Typically, the party has understood open borders to mean open for everyone, whether people fleeing war and persecution in their homeland or people simply looking for a better life, and a better job, in Germany.

Sahra Wagenknecht, the party’s parliamentary co-chairperson, sees things differently.

“There have to be open borders for the persecuted,” she said, “but we certainly can’t say that anyone who wants to may come to Germany, claim social benefits, and look for work.” That point of view is “detached from reality”, she claimed.

Wagenknecht has practical concerns: she worries that the Left’s support for open borders, beyond the recognition of right to asylum, is driving voters away from the party. She also fears that uncontrolled migration increases the pressure on Germans looking for work.

Nevertheless, many members consider open borders for all a fundamental part of the The Left's identity, an ideal they are not willing to give up. Party leaders Katja Kipping and Bernd Riexinger, belong to that group. In her speech, Kipping personally criticized Oskar Lafontaine, Wagenknecht’s husband and one of modern Germany’s most famous left-wing politicians - she complained that Lafontaine was “questioning this party’s democratic decisions” about refugee policy.

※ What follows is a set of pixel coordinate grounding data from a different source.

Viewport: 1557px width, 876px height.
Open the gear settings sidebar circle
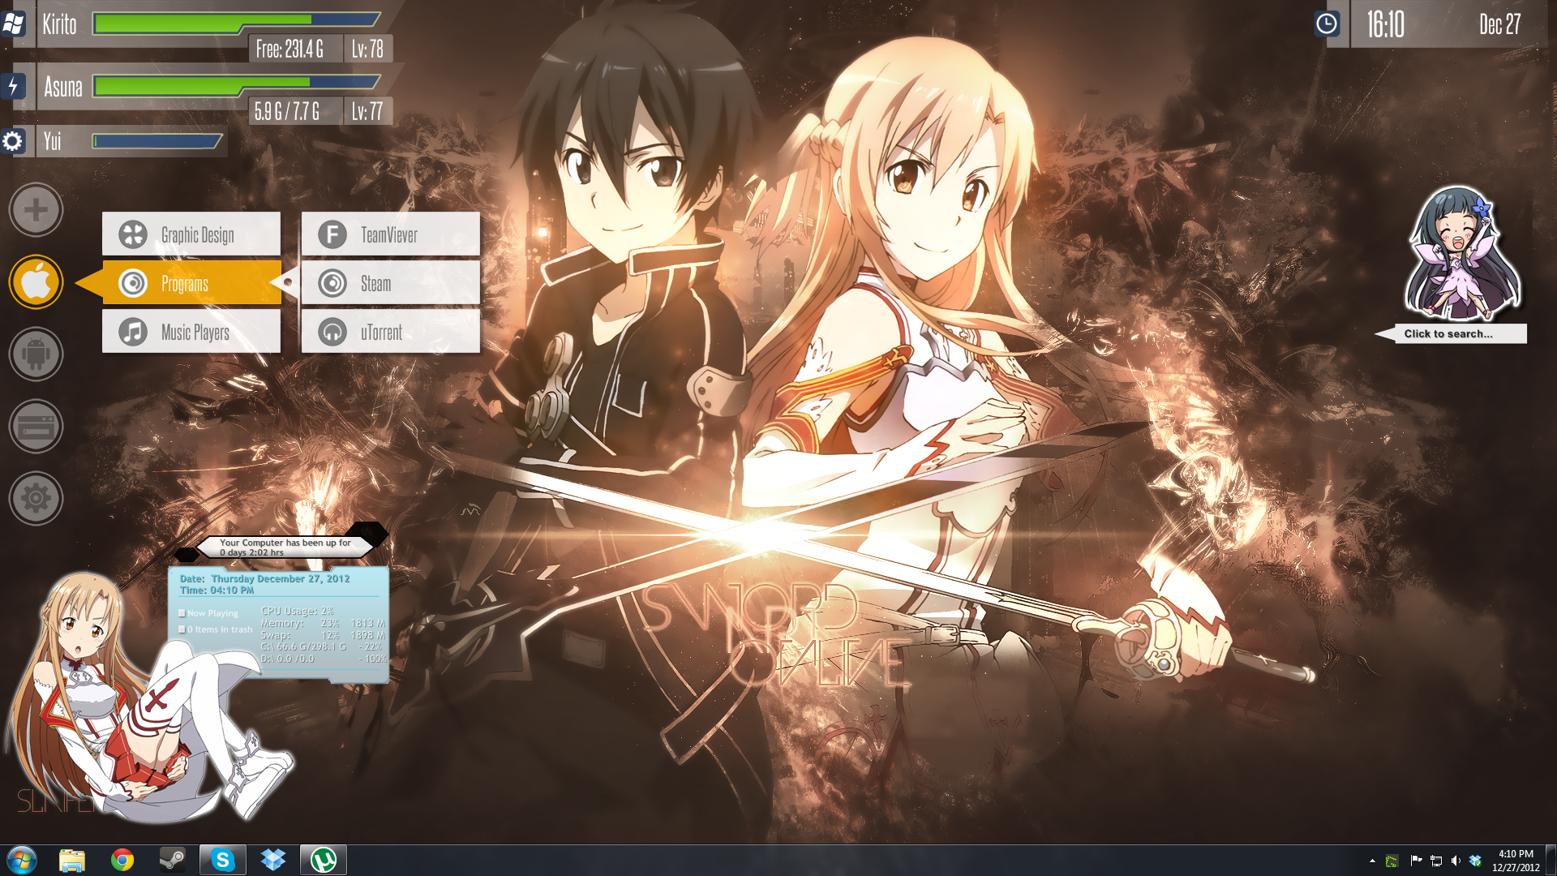[36, 498]
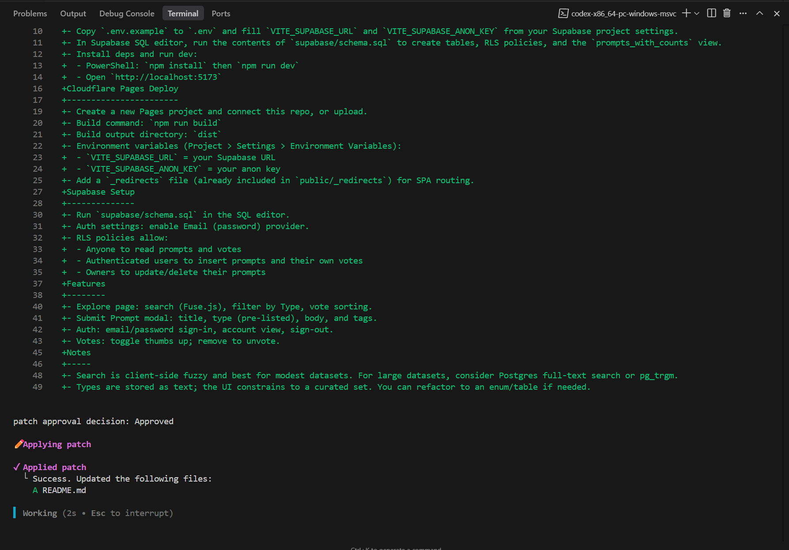
Task: Split the terminal into two panes
Action: coord(711,13)
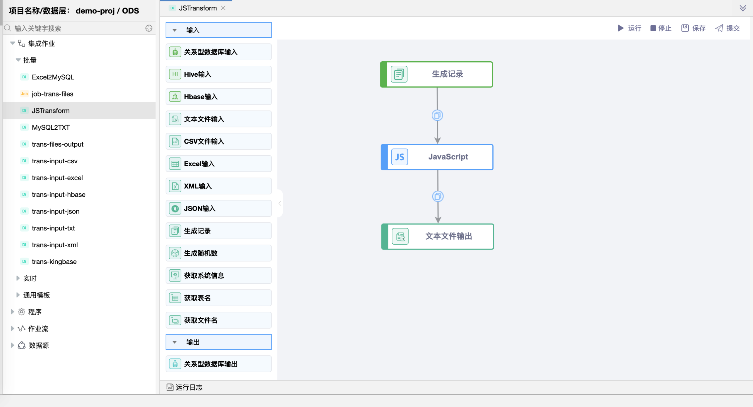The image size is (753, 407).
Task: Click the 文本文件输出 node icon on the canvas
Action: (400, 236)

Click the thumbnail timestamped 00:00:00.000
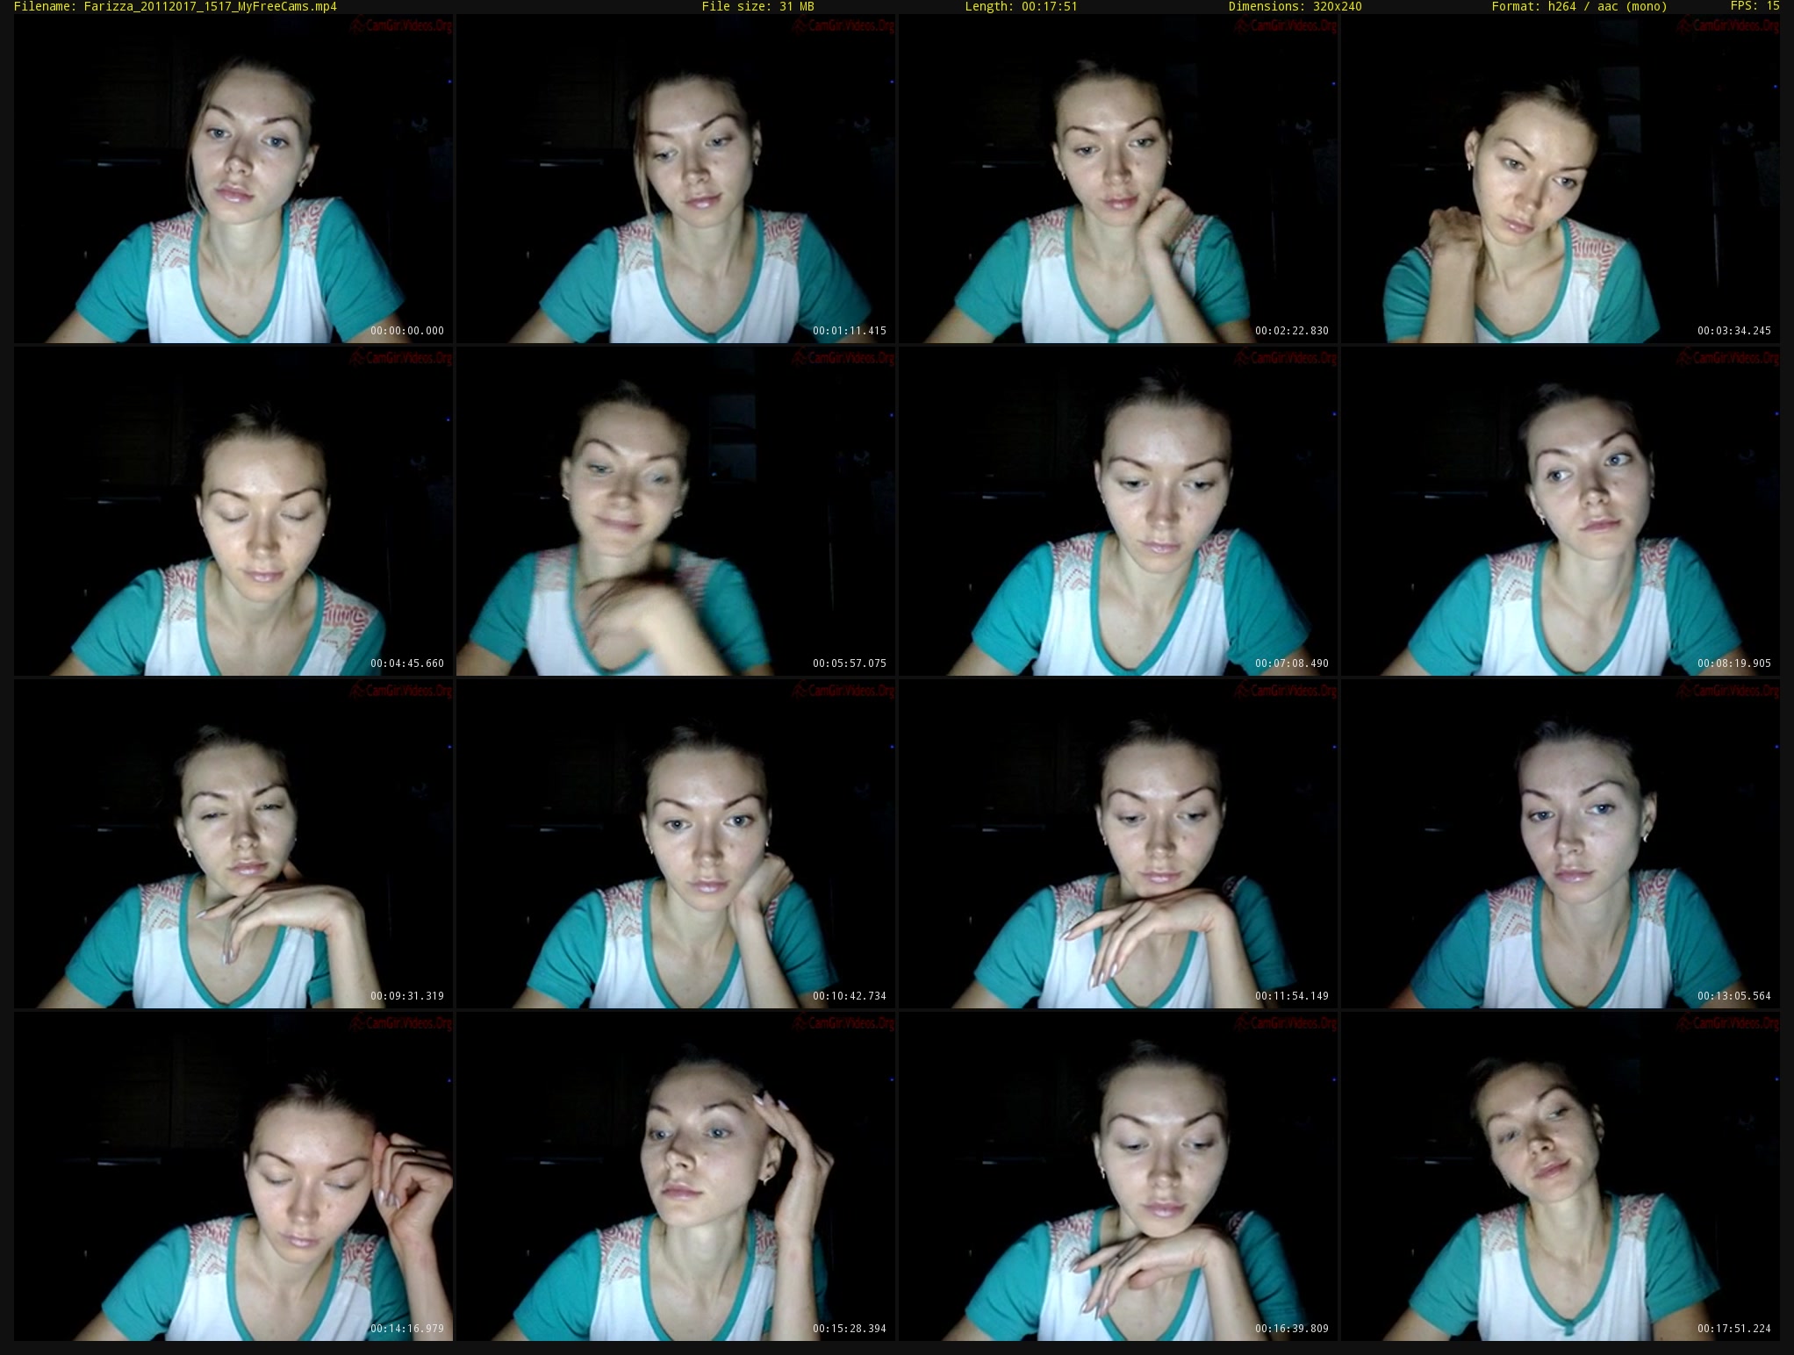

One of Kipping’s allies then accused Wagenknecht of splitting the party. Wagenknecht responded that open borders don’t help starving people in Africa who can’t make it to Europe, upon which some members booed her loudly.

It’s unclear which wing of the party will have the upper hand in the long run. The motion backing “open borders” leaves room for interpretation in terms of who may cross them. Such uncertainty is only permissible as long as The Left are an opposition party and don't have to write a migration law. And while Kipping and Riexinger were re-elected at the conference, they got fewer votes than ever.

Wagenknecht, meanwhile, remains The Left’s most recognizable face and most charismatic speaker, but she is not party leader. Rather than running for party leader, she is creating a separate left-wing movement meant to attract voters from other left-wing parties, in order to give left-wingers a better chance of taking power. Kipping is concerned that Wagenknecht’s movement will do nothing but divide Die Linke against itself.

Divisions are already evident, but there is one area where Die Linke is more unified. They want, in Wagenknecht’s words, to reduce the far-right Alternative for Germany to “a bird shit in the course of German history.”